*PROBLEM TO SOLVE:*
If a line contains "Your Expert Guide to Remortgaging (588, 1546)", it is the last one to write out; begin with the first line of the records and copy each exactly.

*EXTRACTED MATERIAL:*
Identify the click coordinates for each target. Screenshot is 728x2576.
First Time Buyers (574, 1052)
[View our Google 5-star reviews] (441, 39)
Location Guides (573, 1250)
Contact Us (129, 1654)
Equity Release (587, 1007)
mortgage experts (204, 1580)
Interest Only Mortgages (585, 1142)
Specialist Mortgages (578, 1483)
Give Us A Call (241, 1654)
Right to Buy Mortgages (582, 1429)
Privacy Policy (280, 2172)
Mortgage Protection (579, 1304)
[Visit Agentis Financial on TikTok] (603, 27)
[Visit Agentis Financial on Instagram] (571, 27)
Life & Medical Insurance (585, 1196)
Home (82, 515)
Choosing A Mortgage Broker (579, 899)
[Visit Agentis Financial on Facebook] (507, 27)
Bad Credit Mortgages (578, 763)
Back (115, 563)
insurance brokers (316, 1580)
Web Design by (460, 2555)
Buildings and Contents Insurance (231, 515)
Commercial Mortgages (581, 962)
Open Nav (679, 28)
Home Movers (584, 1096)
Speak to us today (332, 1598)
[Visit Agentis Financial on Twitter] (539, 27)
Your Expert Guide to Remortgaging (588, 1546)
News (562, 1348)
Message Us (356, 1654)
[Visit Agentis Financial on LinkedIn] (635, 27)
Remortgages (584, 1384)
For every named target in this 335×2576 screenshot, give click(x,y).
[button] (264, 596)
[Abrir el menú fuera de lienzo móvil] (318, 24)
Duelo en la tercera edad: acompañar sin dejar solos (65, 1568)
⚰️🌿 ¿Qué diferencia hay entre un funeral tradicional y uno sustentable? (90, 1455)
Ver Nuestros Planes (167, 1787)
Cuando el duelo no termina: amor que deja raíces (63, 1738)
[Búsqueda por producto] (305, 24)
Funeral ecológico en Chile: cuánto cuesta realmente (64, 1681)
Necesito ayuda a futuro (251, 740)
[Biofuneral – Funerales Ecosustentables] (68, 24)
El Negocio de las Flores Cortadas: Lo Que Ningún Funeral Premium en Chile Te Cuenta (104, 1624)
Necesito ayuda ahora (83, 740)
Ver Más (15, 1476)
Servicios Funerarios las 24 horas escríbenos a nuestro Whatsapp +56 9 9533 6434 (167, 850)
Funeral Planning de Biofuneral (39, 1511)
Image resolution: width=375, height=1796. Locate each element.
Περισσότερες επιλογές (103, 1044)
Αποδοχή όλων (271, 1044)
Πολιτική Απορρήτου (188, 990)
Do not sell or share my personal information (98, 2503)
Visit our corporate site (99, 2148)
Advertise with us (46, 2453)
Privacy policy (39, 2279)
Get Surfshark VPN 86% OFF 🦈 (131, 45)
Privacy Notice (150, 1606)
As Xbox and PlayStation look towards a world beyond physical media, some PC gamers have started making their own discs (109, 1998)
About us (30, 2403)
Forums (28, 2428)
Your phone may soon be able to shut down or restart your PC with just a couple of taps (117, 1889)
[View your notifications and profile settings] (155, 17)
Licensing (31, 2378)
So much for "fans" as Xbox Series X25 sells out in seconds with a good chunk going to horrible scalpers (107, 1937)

*OUTPUT BELOW:*
Identify the click coordinates for each target. Screenshot is 728x2576.
First Time Buyers (574, 1052)
[View our Google 5-star reviews] (441, 39)
Location Guides (573, 1250)
Contact Us (129, 1654)
Equity Release (587, 1007)
mortgage experts (204, 1580)
Interest Only Mortgages (585, 1142)
Specialist Mortgages (578, 1483)
Give Us A Call (241, 1654)
Right to Buy Mortgages (582, 1429)
Privacy Policy (280, 2172)
Mortgage Protection (579, 1304)
[Visit Agentis Financial on TikTok] (603, 27)
[Visit Agentis Financial on Instagram] (571, 27)
Life & Medical Insurance (585, 1196)
Home (82, 515)
Choosing A Mortgage Broker (579, 899)
[Visit Agentis Financial on Facebook] (507, 27)
Bad Credit Mortgages (578, 763)
Back (115, 563)
insurance brokers (316, 1580)
Web Design by (460, 2555)
Buildings and Contents Insurance (231, 515)
Commercial Mortgages (581, 962)
Open Nav (679, 28)
Home Movers (584, 1096)
Speak to us today (332, 1598)
[Visit Agentis Financial on Twitter] (539, 27)
Your Expert Guide to Remortgaging (588, 1546)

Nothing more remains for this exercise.